- **Exercise**
Rewrite the records with every "icon" replaced by "button", leaving everything else unchanged, and omit the pictures from your answer.

======

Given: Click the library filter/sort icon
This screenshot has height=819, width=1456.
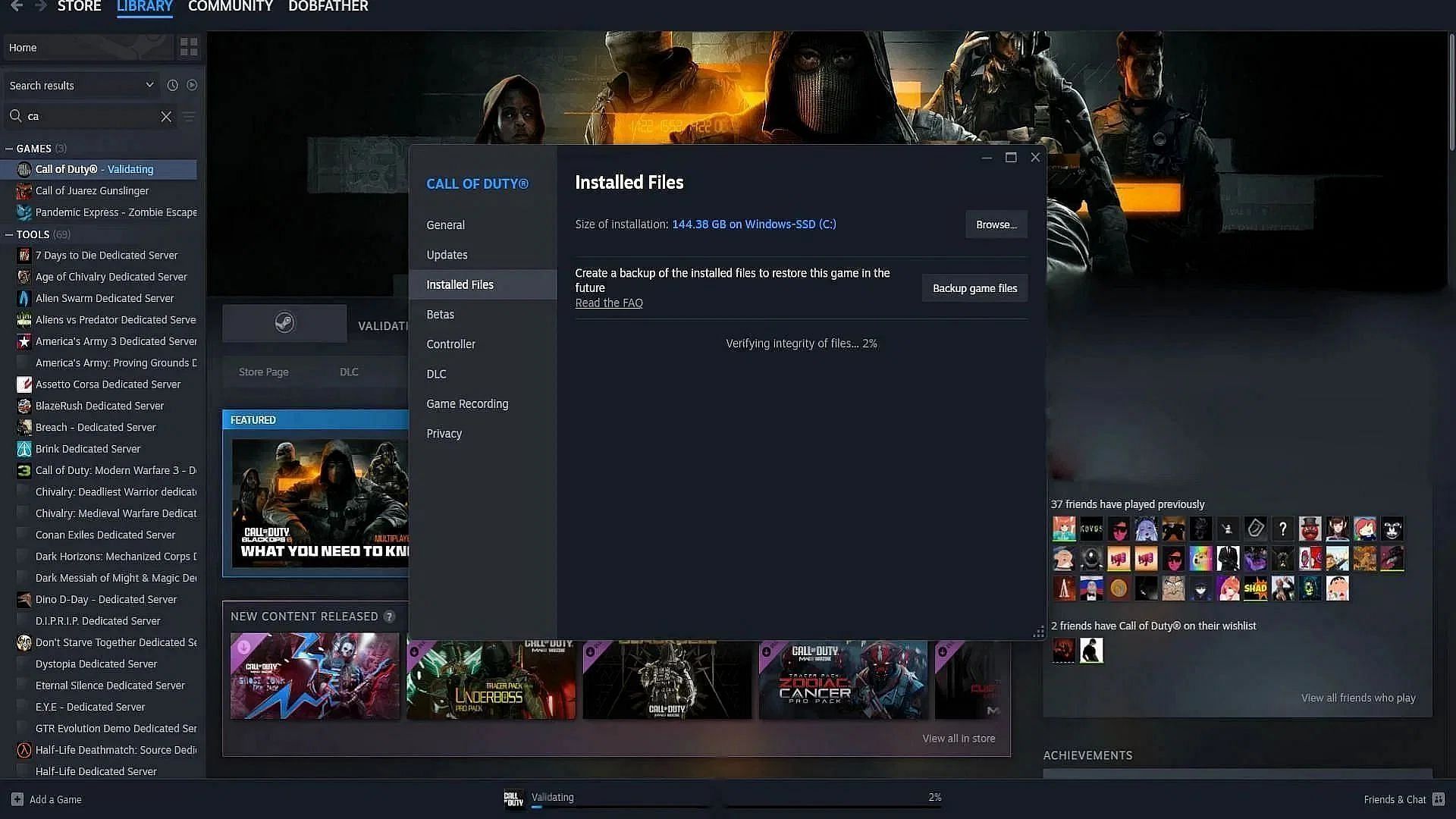Looking at the screenshot, I should click(x=189, y=115).
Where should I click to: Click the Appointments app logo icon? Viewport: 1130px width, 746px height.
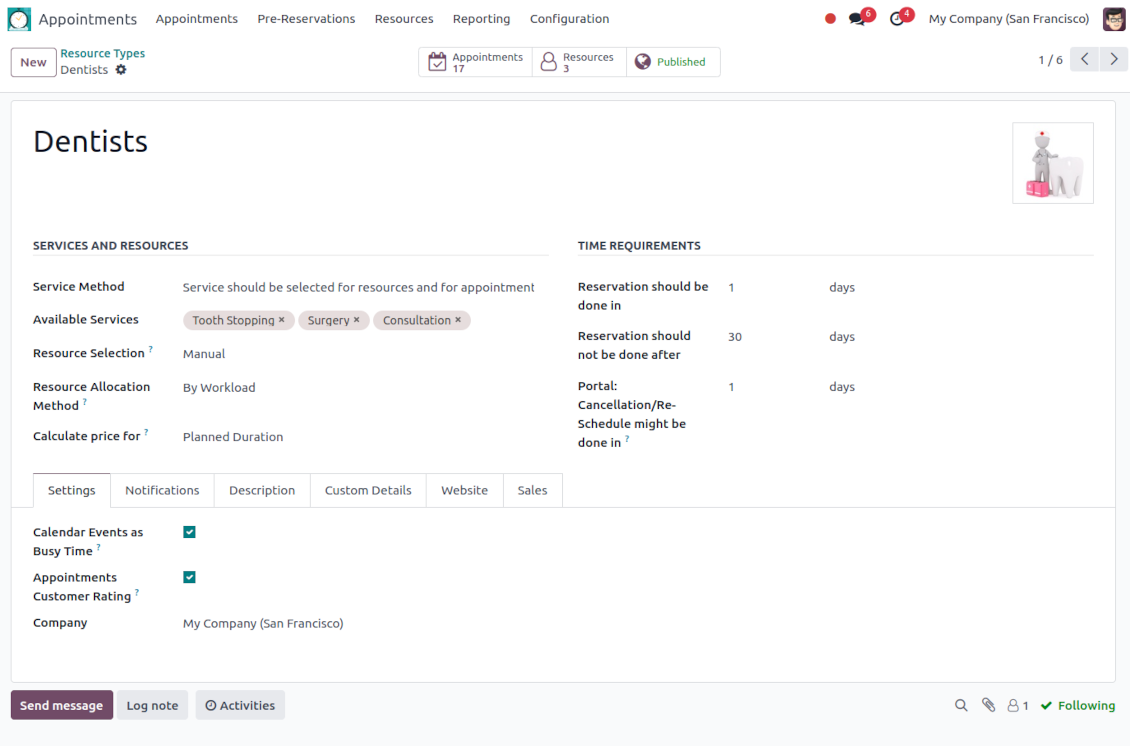point(19,19)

======

- **Output of the exercise**
Given: Click the library filter/sort button
This screenshot has height=819, width=1456.
Looking at the screenshot, I should click(x=189, y=115).
Where should I click to: Click the Appointments app logo button? Viewport: 1130px width, 746px height.
point(19,19)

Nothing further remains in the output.